- [Work required]: From the line that contains "This screenshot has height=221, width=296." down to the final line below, please repeat each line exactly and nothing more, with no pictures.

- [Records to use]:

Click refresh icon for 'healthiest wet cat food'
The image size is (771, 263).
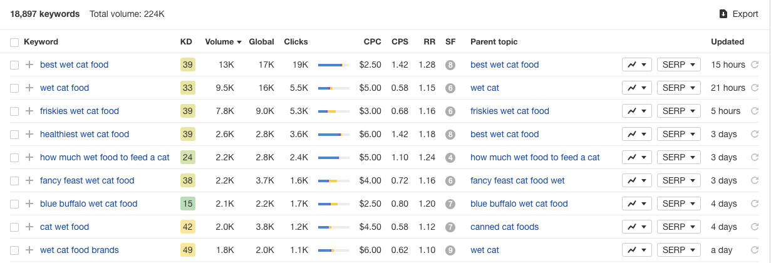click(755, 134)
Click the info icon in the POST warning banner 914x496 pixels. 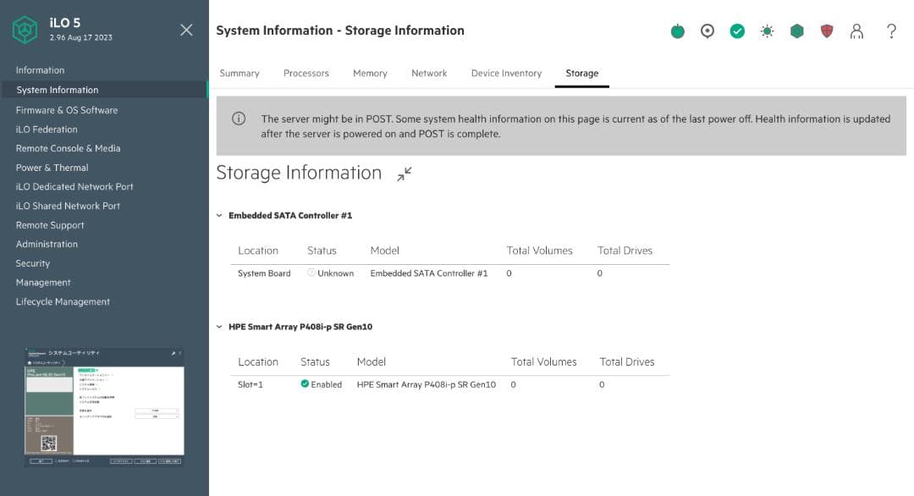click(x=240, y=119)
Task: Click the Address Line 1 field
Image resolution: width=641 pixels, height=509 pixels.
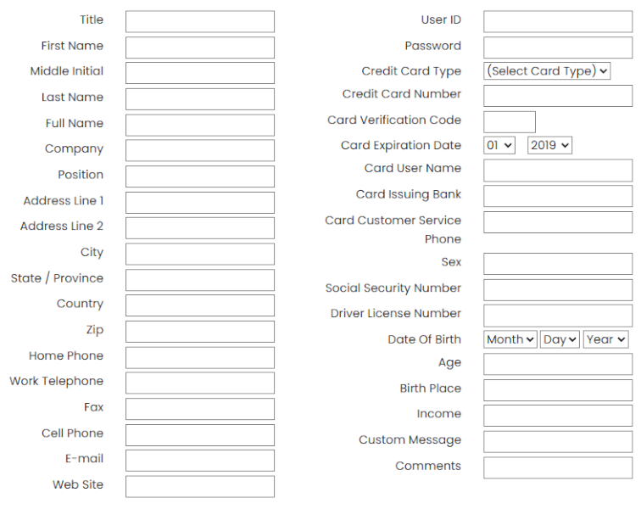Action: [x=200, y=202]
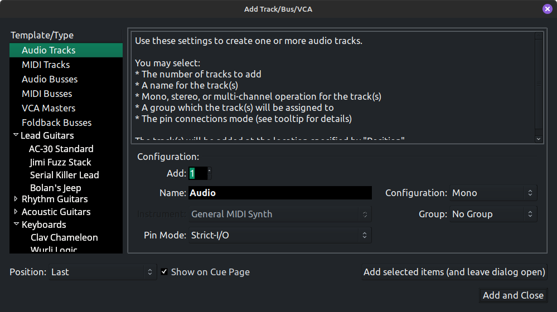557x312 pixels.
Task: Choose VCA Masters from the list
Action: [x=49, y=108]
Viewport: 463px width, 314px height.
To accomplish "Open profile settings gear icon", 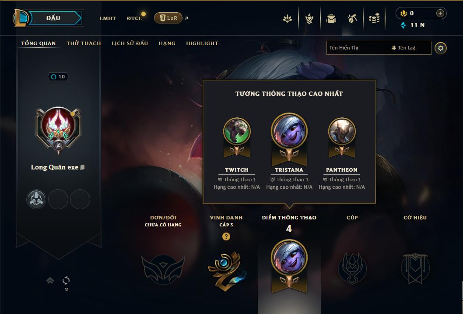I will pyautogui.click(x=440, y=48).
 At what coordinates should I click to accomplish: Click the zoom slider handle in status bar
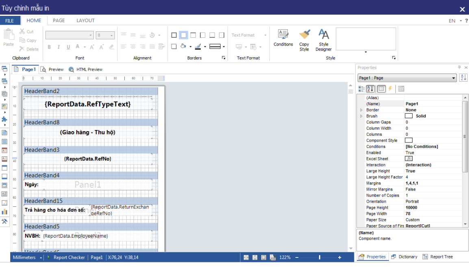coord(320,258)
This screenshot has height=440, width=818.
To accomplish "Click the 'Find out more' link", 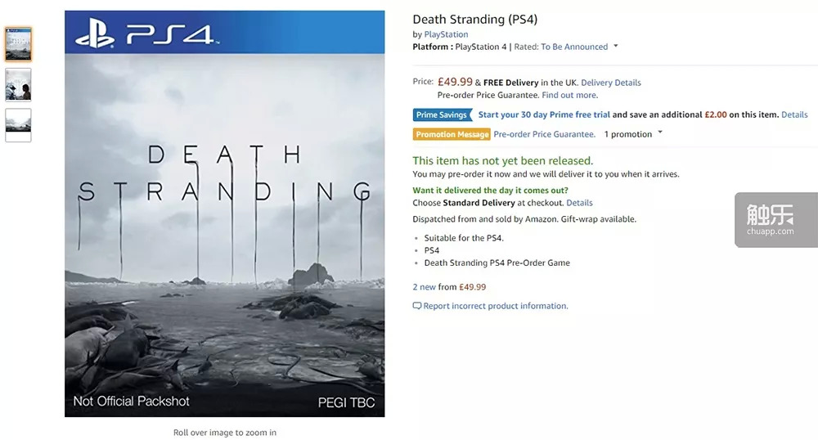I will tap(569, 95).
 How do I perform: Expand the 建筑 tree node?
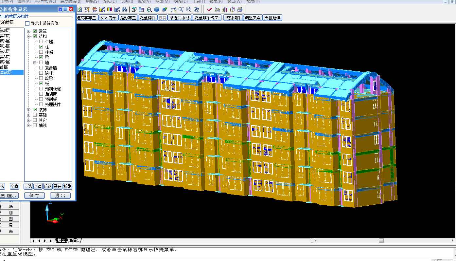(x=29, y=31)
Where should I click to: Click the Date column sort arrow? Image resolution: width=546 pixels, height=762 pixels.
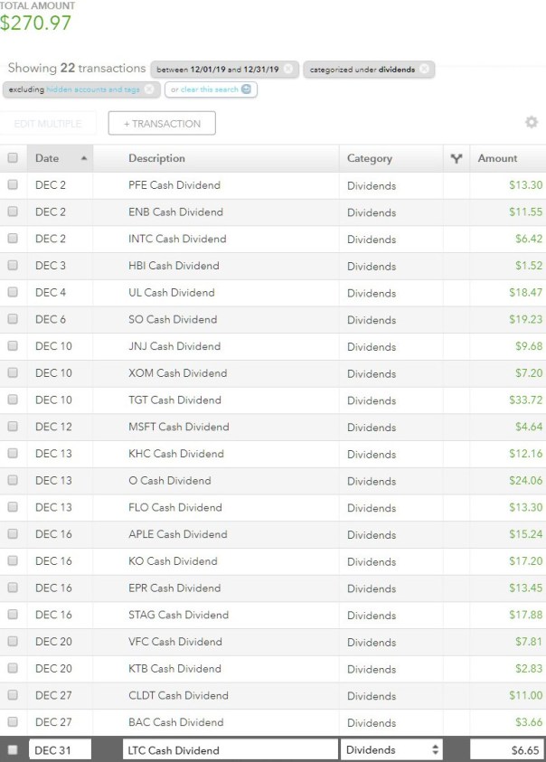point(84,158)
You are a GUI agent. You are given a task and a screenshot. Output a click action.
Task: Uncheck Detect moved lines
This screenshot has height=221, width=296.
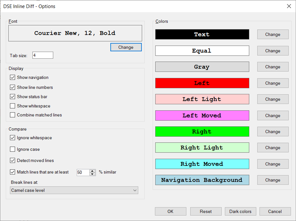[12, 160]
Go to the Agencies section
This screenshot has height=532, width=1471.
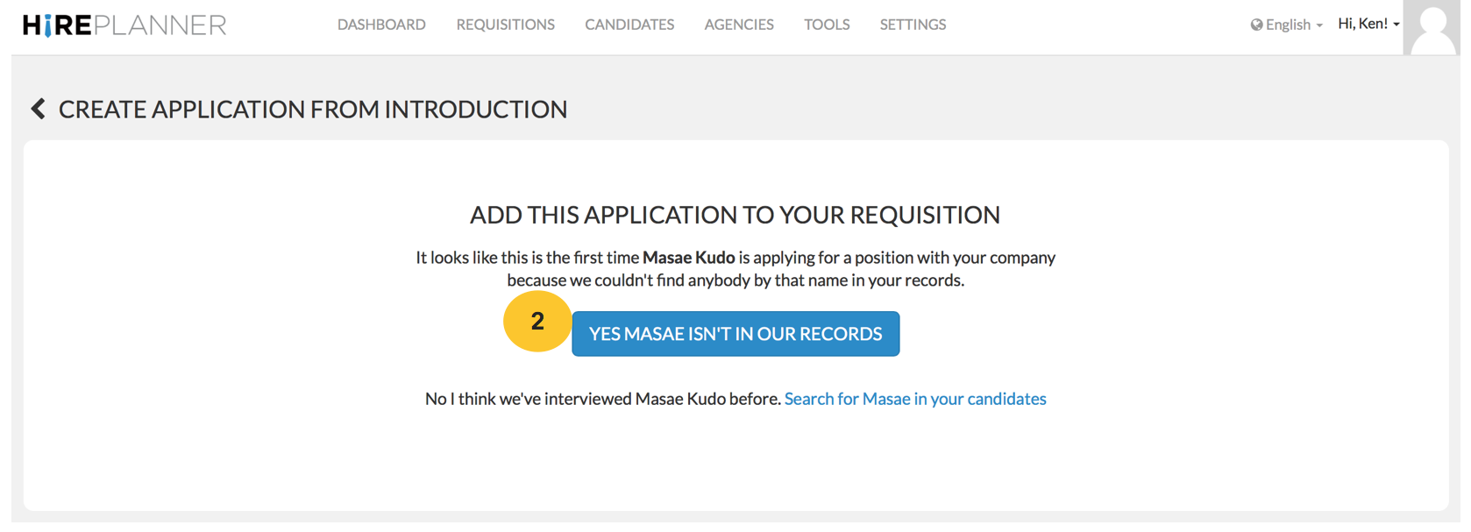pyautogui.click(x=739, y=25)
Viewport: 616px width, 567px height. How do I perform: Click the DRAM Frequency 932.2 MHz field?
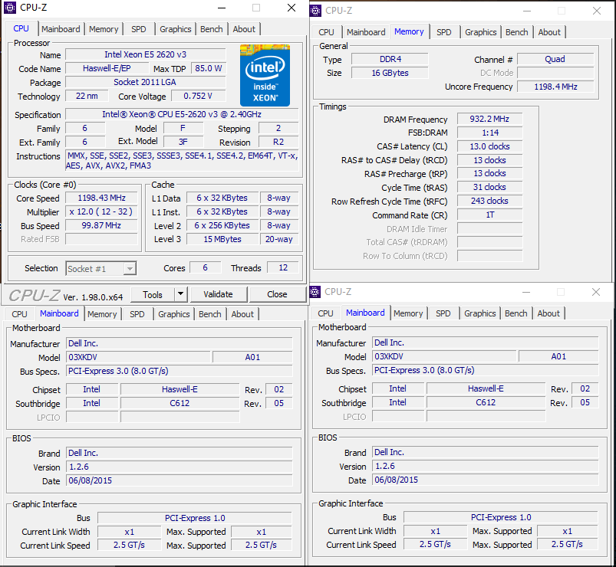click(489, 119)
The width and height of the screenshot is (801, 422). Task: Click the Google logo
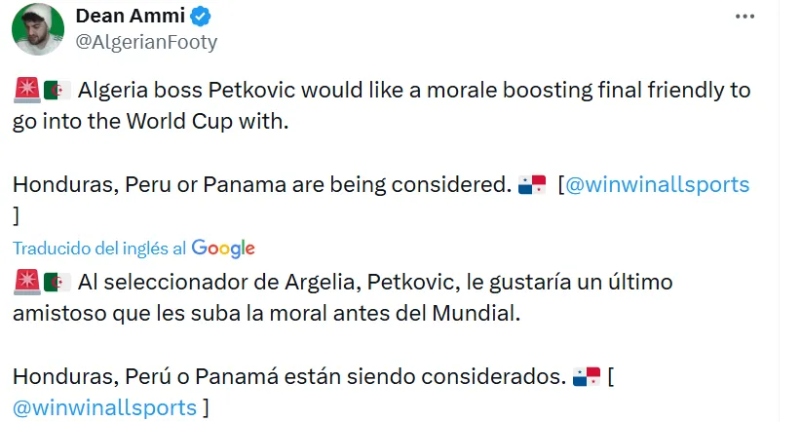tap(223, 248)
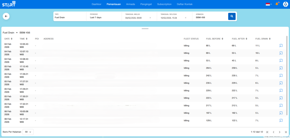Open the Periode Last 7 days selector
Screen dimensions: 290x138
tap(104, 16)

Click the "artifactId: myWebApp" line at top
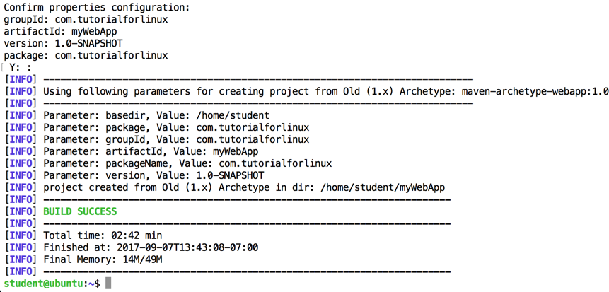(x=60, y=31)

- [The completed task]:
This screenshot has height=221, width=296.
[12, 160]
Go to the Agencies section
This screenshot has height=532, width=1471.
pyautogui.click(x=739, y=25)
Viewport: 616px width, 567px height. How do I perform: Click the DRAM Frequency 932.2 MHz field?
click(489, 119)
The width and height of the screenshot is (801, 422). Task: Click the Google logo
tap(223, 248)
Open the Periode Last 7 days selector
Screen dimensions: 290x138
tap(104, 16)

Click the "artifactId: myWebApp" line at top
(x=60, y=31)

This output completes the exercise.